If likewise the language we today call "Russian" has preempted the name once common to all East Slavs, it has developed from the speech of those emigrants from Kyivan (Kievan) Rus'. The language as it evolved in "Old Rus" is now known as "Ukrainian." The common ancestor of this and modern "Russian", together with Belorussian, was spoken along the Dnipro (Dnieper) from Novhorod in the north, south to Kyiv (Kiev) Novhorod and beyond. This language is called, perilously for the naive, "Old Russian". It could as well, just as inaccurately, be called "Old Ukrainian". But scholars with a sense of humor and history will understand each other when they say, with double anachronism, "Russian is a Ukrainian dialect." The least misleading term would be "Old East Slavic."

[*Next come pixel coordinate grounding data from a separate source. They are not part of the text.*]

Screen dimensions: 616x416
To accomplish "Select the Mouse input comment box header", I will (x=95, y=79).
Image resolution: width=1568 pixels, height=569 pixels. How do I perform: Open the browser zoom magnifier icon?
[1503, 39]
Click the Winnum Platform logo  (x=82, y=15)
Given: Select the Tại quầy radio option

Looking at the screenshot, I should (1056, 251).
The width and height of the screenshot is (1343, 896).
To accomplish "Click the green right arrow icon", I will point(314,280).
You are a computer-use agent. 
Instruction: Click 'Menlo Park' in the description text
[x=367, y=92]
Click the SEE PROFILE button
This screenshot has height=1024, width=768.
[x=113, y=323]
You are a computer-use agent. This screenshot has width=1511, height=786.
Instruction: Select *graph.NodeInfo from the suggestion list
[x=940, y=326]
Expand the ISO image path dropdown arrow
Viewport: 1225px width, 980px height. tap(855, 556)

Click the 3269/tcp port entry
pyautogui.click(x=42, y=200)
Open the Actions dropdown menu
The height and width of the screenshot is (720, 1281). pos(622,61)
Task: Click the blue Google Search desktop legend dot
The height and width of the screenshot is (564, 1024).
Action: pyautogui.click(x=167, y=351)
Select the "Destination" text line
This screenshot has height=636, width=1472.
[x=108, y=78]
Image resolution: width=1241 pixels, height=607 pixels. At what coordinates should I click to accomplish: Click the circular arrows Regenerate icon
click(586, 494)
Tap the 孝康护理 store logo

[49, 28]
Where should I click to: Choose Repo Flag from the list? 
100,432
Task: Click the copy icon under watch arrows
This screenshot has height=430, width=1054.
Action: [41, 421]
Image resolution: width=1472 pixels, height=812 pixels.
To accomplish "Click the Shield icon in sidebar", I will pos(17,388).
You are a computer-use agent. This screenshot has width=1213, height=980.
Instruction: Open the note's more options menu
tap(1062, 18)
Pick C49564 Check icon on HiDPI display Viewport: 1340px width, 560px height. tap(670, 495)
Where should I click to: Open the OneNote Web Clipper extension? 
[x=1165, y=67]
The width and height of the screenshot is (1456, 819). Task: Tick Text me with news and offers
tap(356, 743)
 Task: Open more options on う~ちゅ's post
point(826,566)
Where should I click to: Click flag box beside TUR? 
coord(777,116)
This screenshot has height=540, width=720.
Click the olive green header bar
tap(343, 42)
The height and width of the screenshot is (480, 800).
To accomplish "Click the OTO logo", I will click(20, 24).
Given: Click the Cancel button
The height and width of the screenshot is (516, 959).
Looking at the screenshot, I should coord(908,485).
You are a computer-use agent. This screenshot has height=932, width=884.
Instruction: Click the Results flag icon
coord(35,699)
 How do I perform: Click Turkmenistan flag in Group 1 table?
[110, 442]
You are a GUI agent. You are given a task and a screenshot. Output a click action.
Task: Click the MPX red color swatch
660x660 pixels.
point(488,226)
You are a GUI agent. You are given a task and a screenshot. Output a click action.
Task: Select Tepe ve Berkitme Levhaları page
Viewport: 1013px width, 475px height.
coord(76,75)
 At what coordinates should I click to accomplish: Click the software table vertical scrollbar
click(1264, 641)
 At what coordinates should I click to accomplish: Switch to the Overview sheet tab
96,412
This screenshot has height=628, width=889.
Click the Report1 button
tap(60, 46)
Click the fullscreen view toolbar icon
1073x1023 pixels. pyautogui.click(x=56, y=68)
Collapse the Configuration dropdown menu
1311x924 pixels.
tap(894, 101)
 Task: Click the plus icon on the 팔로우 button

The subsequent history of Slavic Easterners and Westerners is what sets the descendants of the East Slavs apart. After centuries of bondage under the Mongol Tatars, the received wisdom is that Muscovy's heirs are doomed to absolutism. They, on the other hand, feel that the Westerners, in the 16th and 17th centuries under the impact of the Jesuit-led Counter-Reformation, spearheaded by Catholic Lithuania and Poland, have slipped their Slavic, Orthodox moorings.
And when the power of Poland ebbed, Muscovy expanded. And Russia's sell defense against resumed German "Drang nach Osten" ("drive to the East"), Ukrainians-and Poles-were caught in the middle. (Compare "England's difficulty, Ireland's advantage".) Territorially modern Ukraine is not coterminous with Kievan Rus - the Old East Slavic ancestral homeland, and "Ukraina" is not the name that the ancestors of the nation called their land.
Furthermore, it was practice in early Europe to specify ethnicity, and only imply territory. In the documents of Kyivan (Kievan) Rus', for example, what in modern English stylistics is termed "the journey from Scandinavia to Greece" was really worded "road from the Vikings to the Greeks."
A millennium ago Christianity, i.e. Byzantine Christianity, was adopted, really imposed, at Kyiv (Kiev). The faith was accepted two centuries later in a minor Kyivan Rus' colony deep in Finnish and Baltic territory. This settlement took its name from the river on whose banks it stood, the Moskva, English Moscow.
Earlier yet, in Greek and Latin texts, the East Slavs were termed Antes. In Classical and Hellenistic, Iron Age, times the lands of today's south Ukraine were inhabited by Cimmerians, probably of Thracian language, this nation separating the Slavs from direct contact with ancient Greek culture. In the southern steppes the Scythians (700 - 300 B.C.) or Scyths and the Sarmatians (300 B. C.- 200 A.D.) held sway. These two were of Iranian language, and traces of the Scythian word for "river", "don" (Sanskrit "dhanu") can be found in several hydronyms on Ukrainian territory: Don, Dnepr, Dnieper, Dnestr, Dniester. Transcribed into English the Ukrainian forms are: Din or Don, Dnipro and Dnister. Dunai has the same intermediary source as German Donau.
Farther north in the Slavic heartland, that is, in southeastern part of Poland and western and central western part of Ukraine, there are no Iranian hydronyms to be found. Slavic river names predominate. This indicates, that the homeland of the Slavs on the eve of their expansion in the age of migrations was in this Ukrainian-Polish region, north of the Carpathians. Regions south of here, as the hydronyms attest, were won from Persian and Turkish rule in recent centuries.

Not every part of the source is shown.